According to Science Alert, 25-year-old Shu Lam was the one who developed a star-shaped polymer that can fight and kill six various superbug strains without the need for antibiotics. Lam is a PhD candidate at the University of Melbourne.

At present, Lam and her team have done tests on mice and in the lab. The new approach could potentially solve the problem on antibiotic resistance. Such problem is becoming big; hence becoming a "fundamental threat" to global health, according to the United Nations.

The polymers could kill the bacteria in different ways. They can break apart the bacteria's cell walls. This will cause stress to the bacteria until they start to kill themselves. In the tests, the team was able to kill all the targeted bacteria. Moreover, they did not seem to develop polymer-resistance.
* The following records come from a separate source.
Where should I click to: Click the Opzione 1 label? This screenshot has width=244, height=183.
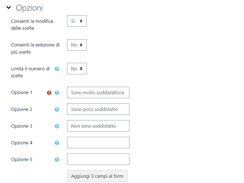coord(22,92)
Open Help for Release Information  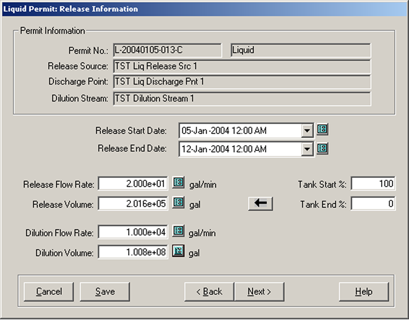pos(364,291)
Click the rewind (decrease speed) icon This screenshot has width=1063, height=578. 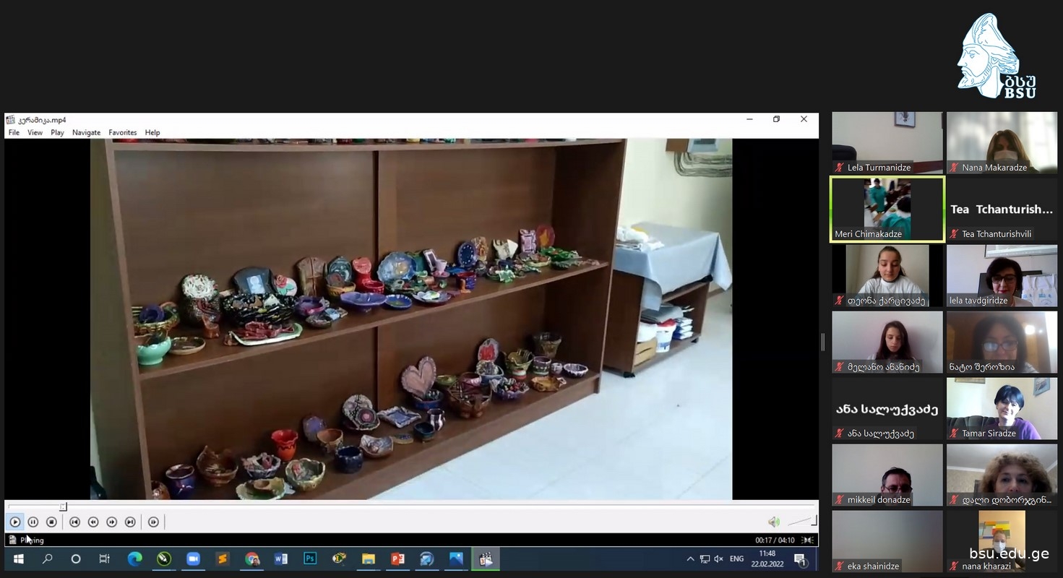tap(93, 522)
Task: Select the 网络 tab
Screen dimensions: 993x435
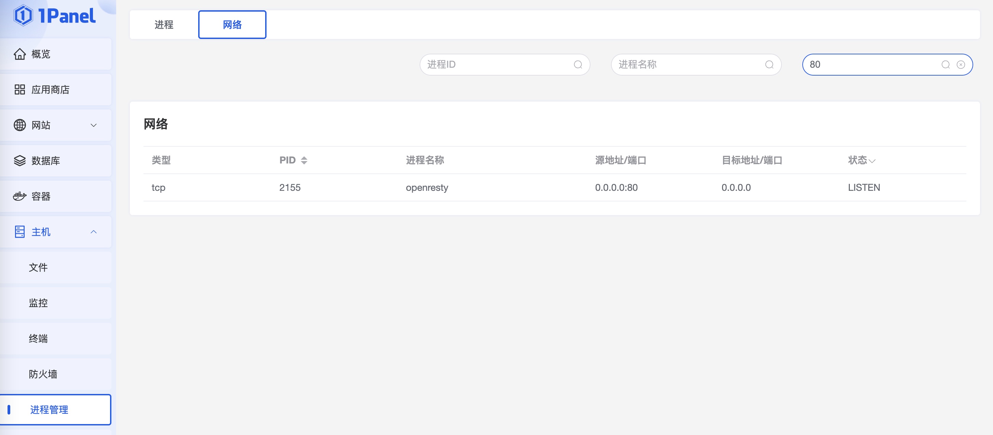Action: pos(232,25)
According to Phys.org, the polymers are short chains of proteins created by the team from Melbourne School of Engineering.

Also called structurally nanoengineered antimicrobial peptide polymers (SNAPPs), the polymers directly attack and penetrate the bacteria's cell membrane, and then destabilize them. Unlike antibiotics which can also affect healthy bacteria cells, SNAPPs don't affect the healthy cells.

While these star-shaped polymers still need more tests, the current findings provide great hope to solve that the problem with antibiotic-resistant bacteria. Nature Biology has published the research and scientists believe it could make great changes in the modern medicine.

As of writing, data shows that antibiotic-resistant bacteria kill aproximately 700,000 people every year. A recent study revealed that the number could go up to 10 million in 2050. Apparently, the research can indeed give high hopes for health improvement.